I apologize for my absenteeism over the past few days, and I know I phoned in the past couple posts, but quite frankly I’ve been completely overwhelmed. Mr. MT and I took a recent trip to Portland, OR to visit family and friends. While there, Mr. MT went to a job fair, and was immediately offered a position…. full-time…. with benefits…. and the opportunity to go into a supervisory position quickly. Did I mention with benefits? In all honesty, eating has taking a priority to health and dental insurance so Mr. MT and I are both well overdue for a physical and a dental cleaning. So when faced with this good fortune what did I do?
I sat down on the kitchen floor and hyperventilated. I know, I know. Real smooth.
Shortly thereafter I started bawling with the shear panic of everything I have to do. I’m trying to congratulate my hubbin on this wonderful thing, and it’s coming out through sobs. We’ve been hoping for a full-time position for him for so long, and it always takes a special type of bravery to walk up to someone with a resume and ask for a job; I didn’t want to rain on his parade, but I was scared.
Was my Mr. MT surprised by this? Of course not. In fact, if I’d checked Mr. MT’s facebook page it said “Just got a job. My wife is gonna kill me.”
I have an awful tendency to turn lemonade into lemons. I wonder if I have lost the capability to appreciate the good things that happen, possibly because I’ve been operating under Murphy’s law for way too long.
There were so many things to decide that we sat down and made a list of things that needed to be done and decisions that needed to be made. And some of these decisions are hard ones. While it might not seem normal to the rest of the world, Mr. MT and I haven’t been apart for more than two nights since we’ve been married (four years). In order to maximize our income during the transition, and secure decent housing, he’s going to move up to PDX and stay with family two weeks prior to FrugalPup and I joining him. I will be going insane.
Leaving Las Vegas will be extraordinarily hard for me. My mother and step-dad live here, as well as my grandmother and cousin. While all of Mr. MT’s family lives in Oregon, it will be a bit lonely for me. (While I have great and wonderful friends there, I’m temporarily reserving the right to be a big baby who will miss my family.)

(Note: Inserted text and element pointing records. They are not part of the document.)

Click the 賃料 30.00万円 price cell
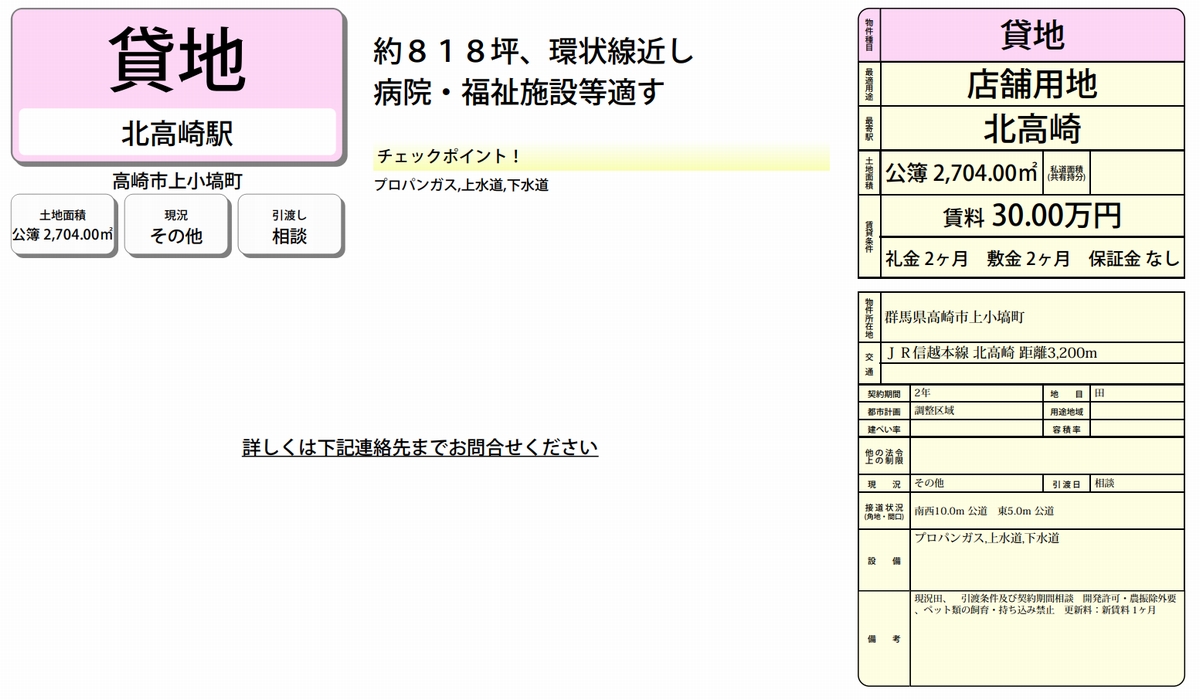The width and height of the screenshot is (1200, 700). click(x=1032, y=215)
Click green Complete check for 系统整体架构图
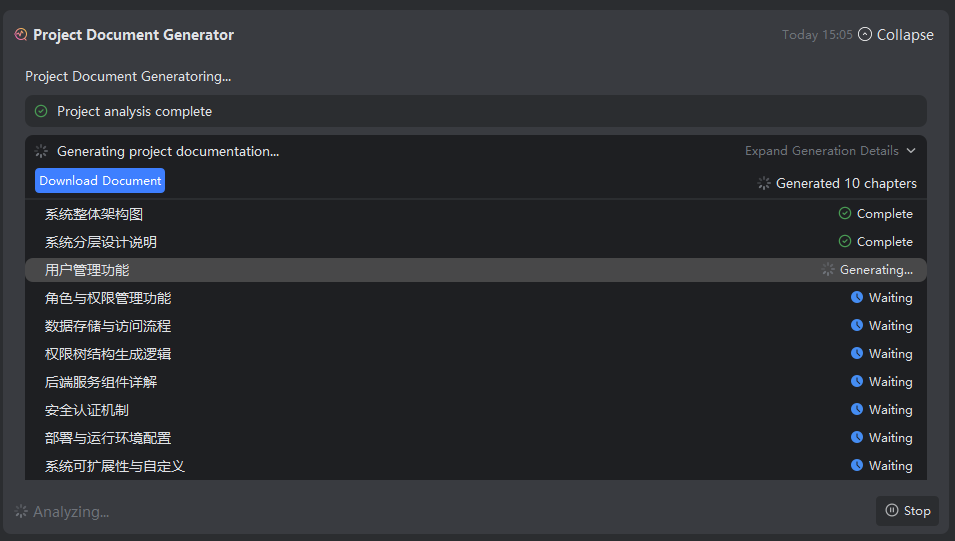This screenshot has width=955, height=541. pos(845,213)
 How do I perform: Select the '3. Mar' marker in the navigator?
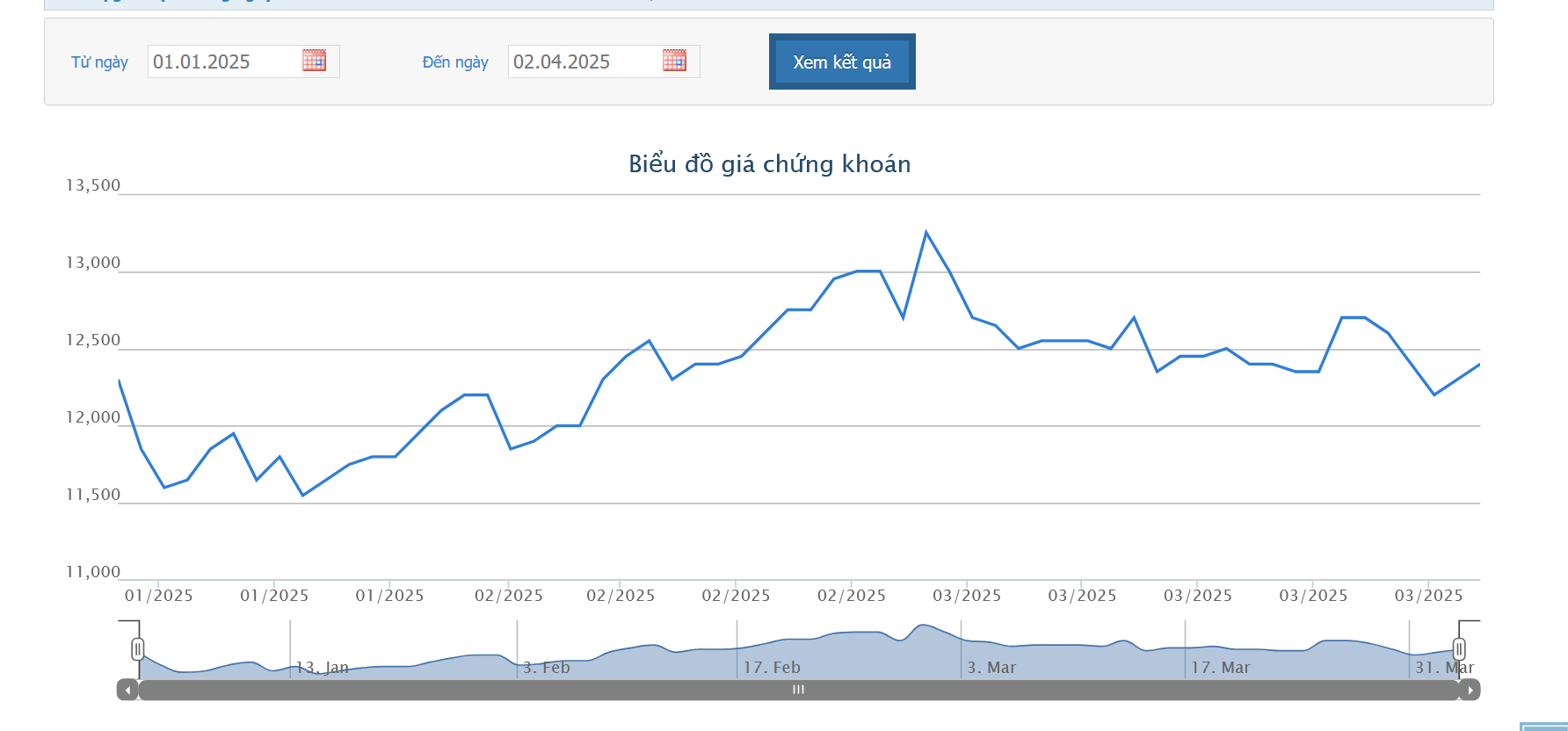(x=991, y=668)
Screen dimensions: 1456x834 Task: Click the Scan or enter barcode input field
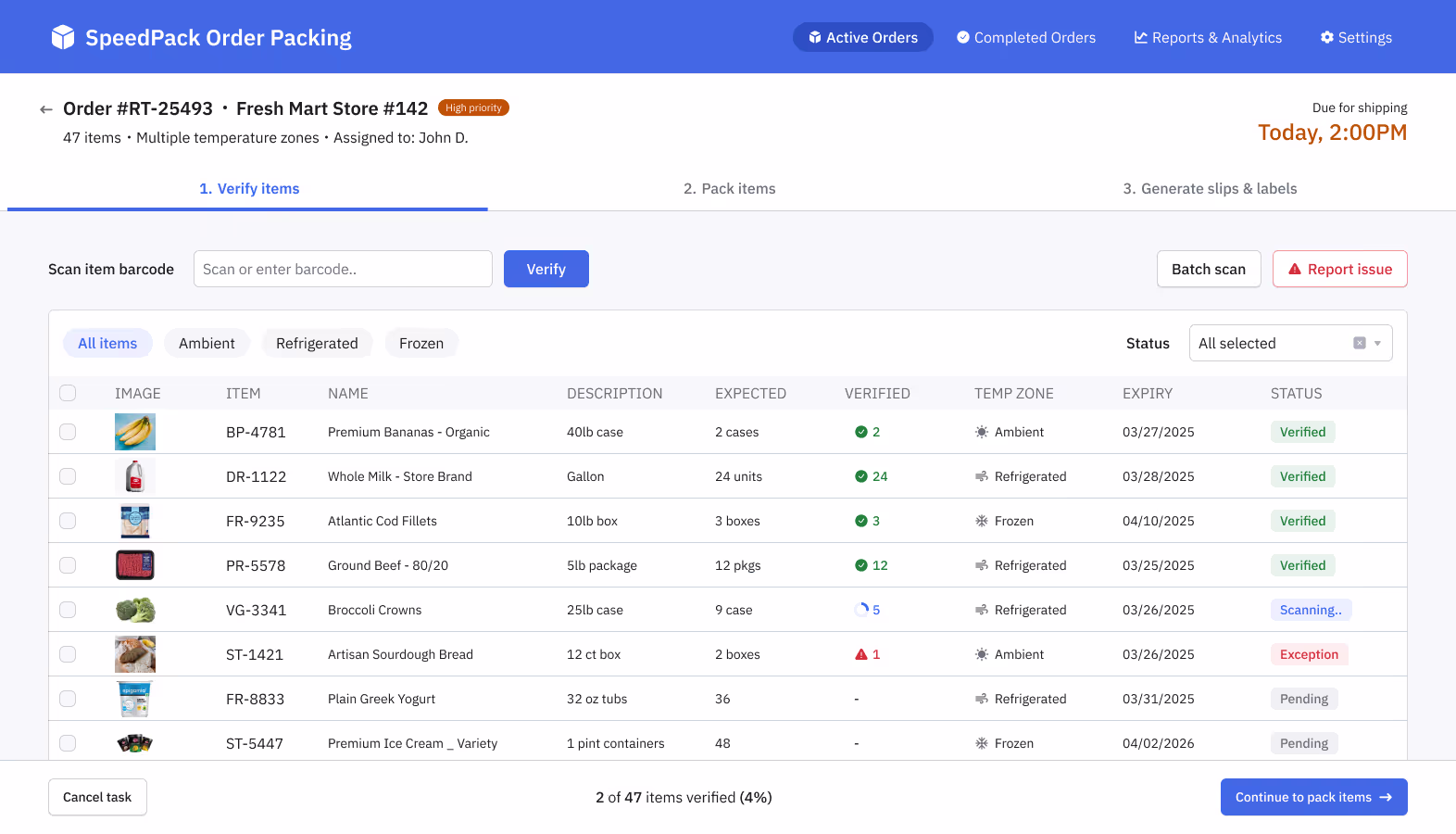343,269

In addition to the emotional side, the gray-skied winters can be a lot to handle. So, added to our new budget is a travel category, as we’ll be coming into Vegas quite often. If there was a way for us to spend half our time in Vegas, and half our time in Portland, that would be great, but currently that’s not possible. Something to look forward to, right?
We will have to suspend debt repayment until I get part-time work, but Mr. MT’s job should cover all of our bills, and we will be utilizing some money set aside for Nevada state bills that we won’t have in Oregon for a cushion. My profession has different educational requirements in different states, so I will probably have to incur some initial debt to cover a few classes.
Also, I now get to focus on my blog and some creative business projects. We will need a supplemental income, but I’m hoping to be able to focus on using MT tips to keep our expenses low enough and maybe etsy.
It’s time to start squeezing lemons and adding sugar.
{ 3 comments… read them below or add one }
Yeah, I think you can make some yummy, refreshing lemonaide out of this situation. Leaving home is hard, but it sounds like a wonderful opportunity! Oregon is gorgeous, so I think you are one lucky frugal family! My family is in a similar situation… it’s is tough to decide, but it is good that you guys were open so opportunities like this came to you.
Best wishes!
argh! I stop keeping up with blogs (consistently, at least) for a few weeks and everything changes up!
I’m actually thrilled that you guys will be closer! If I end up anywhere near Portland, I’ll let you know. And you guys should take a trip up to Seattle at some point!
On to the other side: Be a baby. It’s hard to leave your family. You have a right to be sad about it. If you don’t get it out now, and deal with those feelings, they’ll come back to haunt you later. I think we can agree that I’m a relative expert on things like this.
As for gray skies, get a lightbox. Save up if you have to. They have made a huge difference for me, even here in WA. (Given that I grew up in AK, they should be negligible, but winters still affect me.) They run $200-300 so start saving now! But they’re worth it. And I believe that if you get a doctor to suggest it, you can write it off if you itemize.
Also, don’t know if you’re considering this fact: Oregon has no sales tax. At all. That alone could save you a pretty penny!
@Jules: Thank you for your well wishes! We may be going up to Oregon, but Vegas still has my family and will definitely be my home away from home in the winter.
@Abby: Frankly, this happened so fast it really knocked me over. We do want to get up to Seattle. Hubbin and I lived in Portland before, but we never made it further north, and there’s a lot I would like to explore.
I hadn’t heard of a lightbox. My husband’s family goes tanning, but not only is that not my style, it gets expensive too. I’ll have to look up some more info. And I love that sales tax. I look at it as an 8% discount on my groceries every month.